_WHAT NEEDS TO BE DONE_
Render the part of the items that opens with the line containing "Click the MetaTrader taskbar button" and runs through the end of the items as a Markdown table with the columns "Row" and "Line". Put one line in each row, skip blank lines, and leave the pictures out.
________________________
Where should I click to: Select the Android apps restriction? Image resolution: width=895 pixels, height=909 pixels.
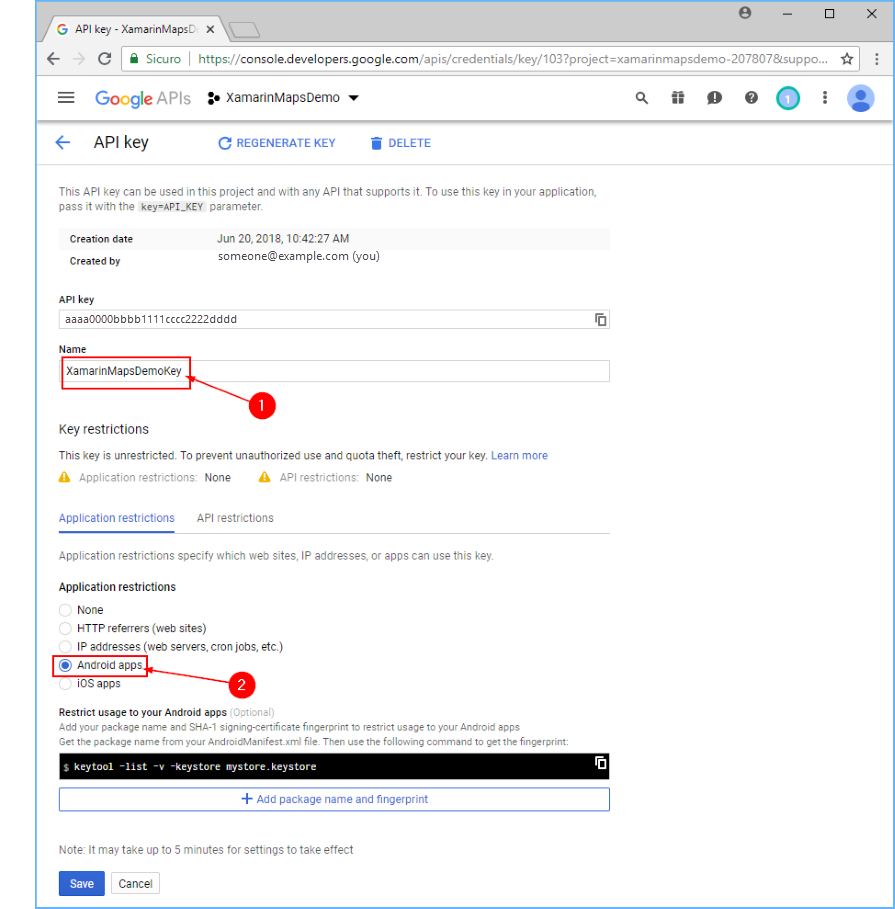pyautogui.click(x=65, y=664)
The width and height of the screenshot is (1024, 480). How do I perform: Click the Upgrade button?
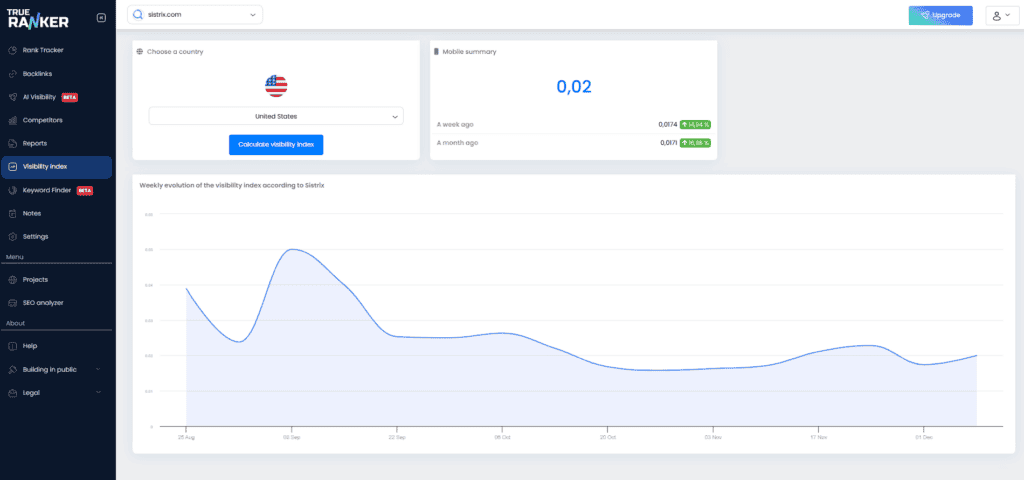pos(940,15)
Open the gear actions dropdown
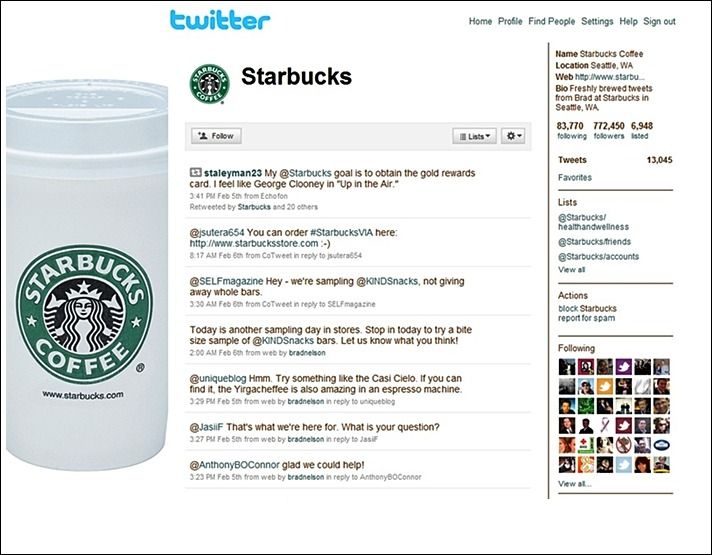712x555 pixels. pos(513,136)
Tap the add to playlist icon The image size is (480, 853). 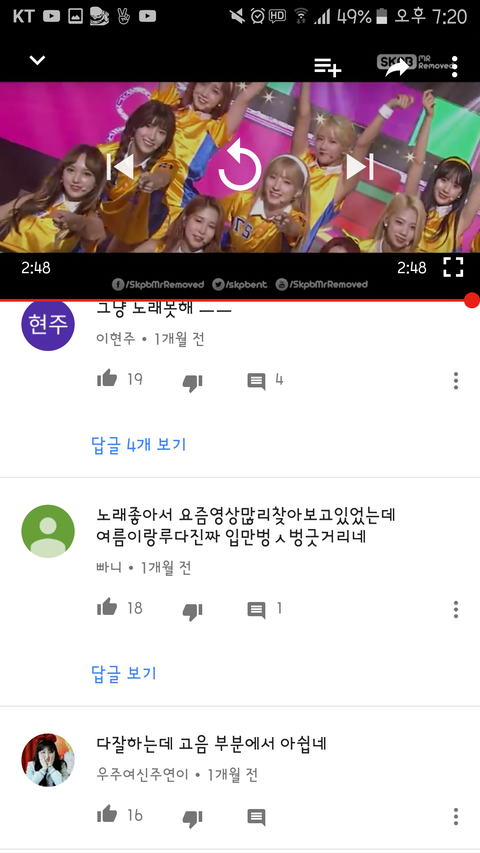(x=328, y=67)
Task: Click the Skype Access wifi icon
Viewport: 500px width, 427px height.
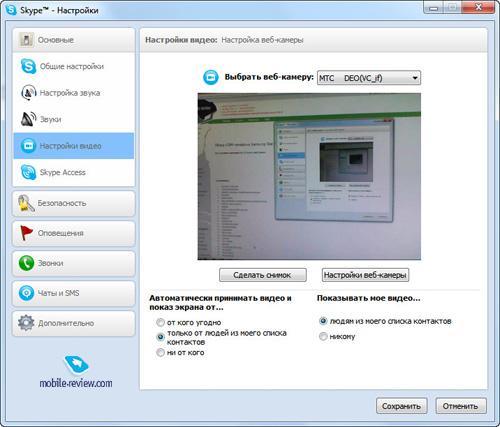Action: click(28, 172)
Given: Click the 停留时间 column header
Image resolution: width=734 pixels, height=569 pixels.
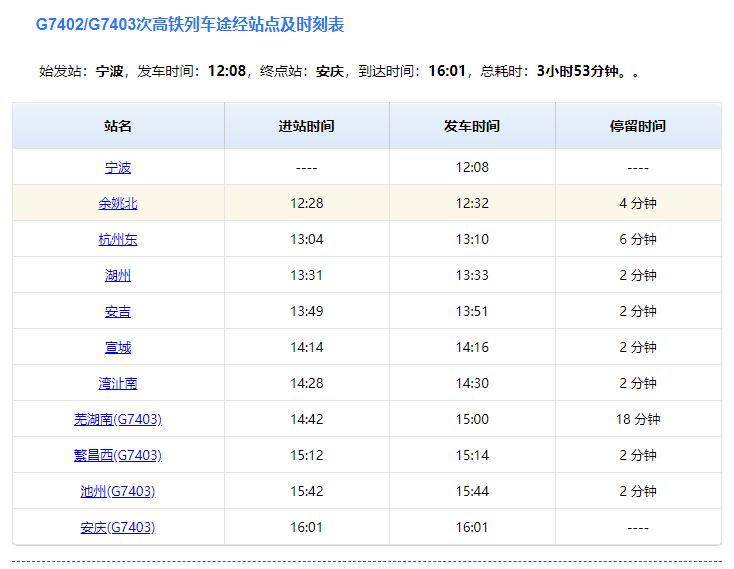Looking at the screenshot, I should pos(638,126).
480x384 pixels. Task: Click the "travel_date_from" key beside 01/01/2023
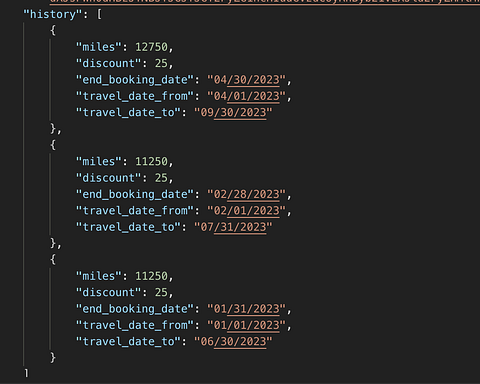135,326

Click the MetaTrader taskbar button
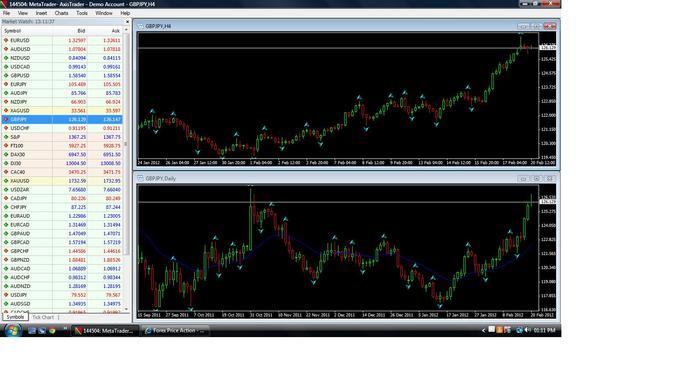[x=104, y=331]
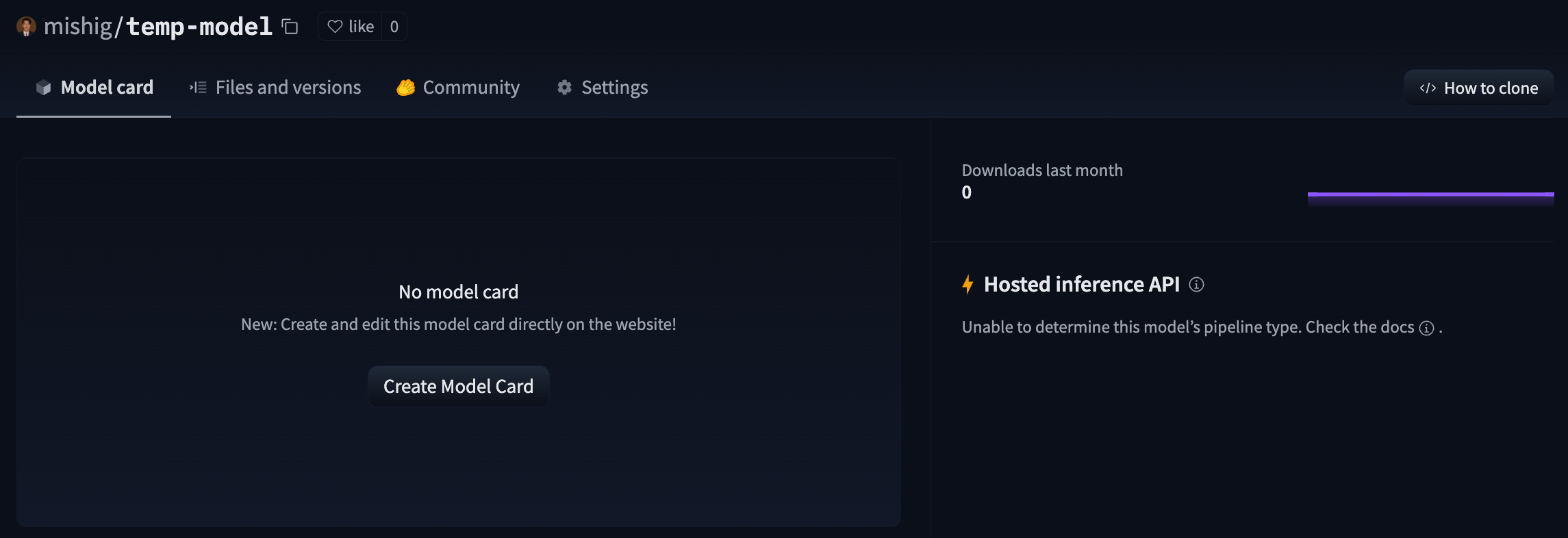Viewport: 1568px width, 538px height.
Task: Click the 'Hosted inference API' heading
Action: click(x=1081, y=284)
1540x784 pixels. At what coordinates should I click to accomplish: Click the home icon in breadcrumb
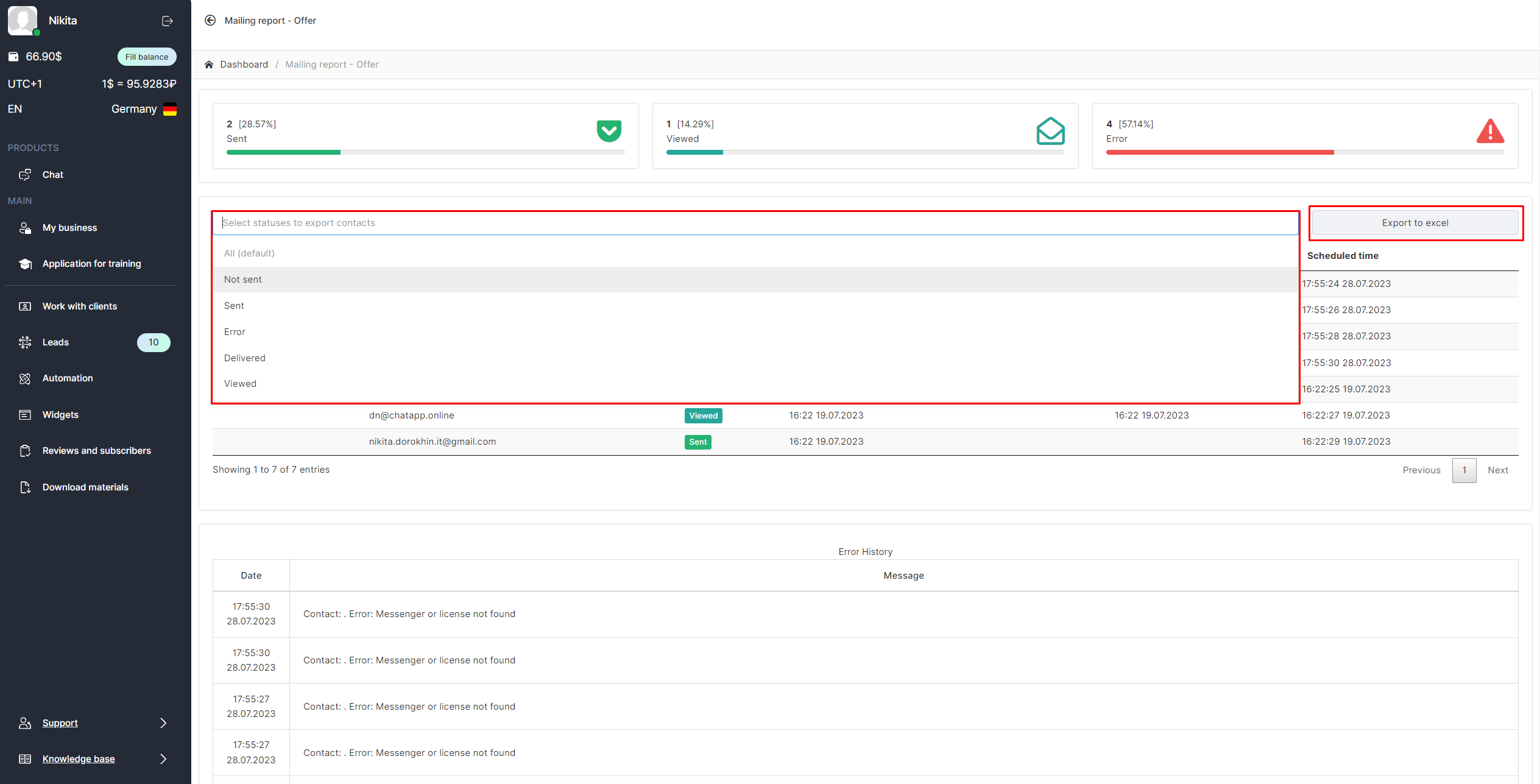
________________________
_FINAL RESULT_
| Row | Line |
|---|---|
| 1 | Click the MetaTrader taskbar button |
| 2 | [x=104, y=331] |
| 3 | Viewport: 1568px width, 538px height. |
| 4 | Task: Click the 'Hosted inference API' heading |
| 5 | Action: click(x=1081, y=284) |
| 6 | 1540x784 pixels. At what coordinates should I click to accomplish: Click the home icon in breadcrumb |